**PROMPT**
Revise the material below by changing every "screenshot" to "screen image" and leaving the rest unchanged. Omit the pictures from your answer.

_____

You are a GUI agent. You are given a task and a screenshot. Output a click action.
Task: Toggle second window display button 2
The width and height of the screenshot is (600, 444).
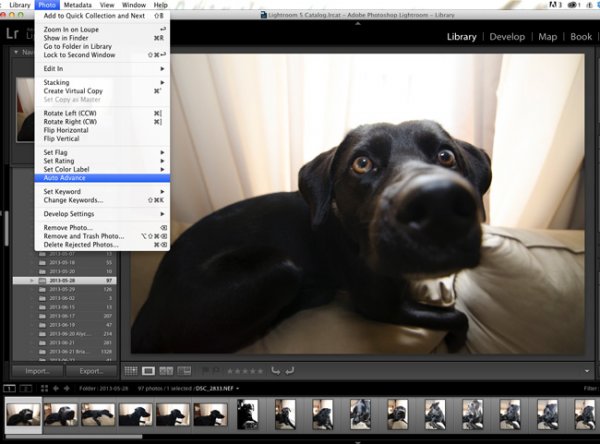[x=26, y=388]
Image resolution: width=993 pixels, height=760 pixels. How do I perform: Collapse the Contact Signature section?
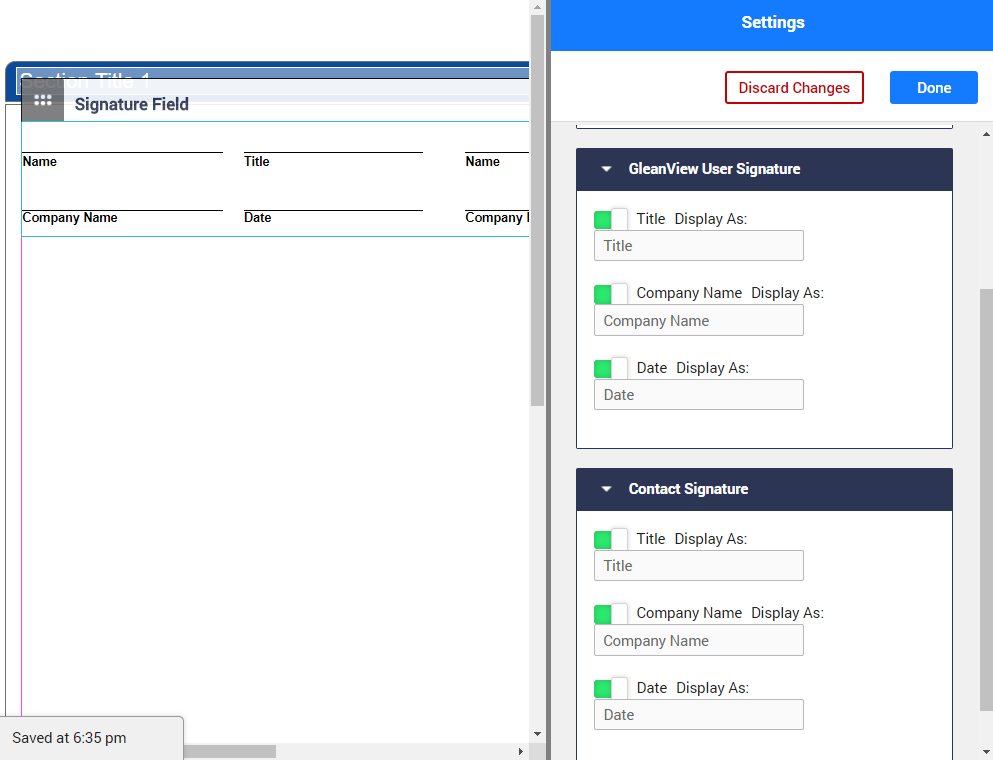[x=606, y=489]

_____

**RESPONSE BELOW**
You are a GUI agent. You are given a task and a screen image. Output a click action.
Task: Toggle second window display button 2
The width and height of the screen image is (600, 444).
[x=26, y=388]
Image resolution: width=993 pixels, height=760 pixels. How do I perform: Collapse the Contact Signature section?
[x=606, y=489]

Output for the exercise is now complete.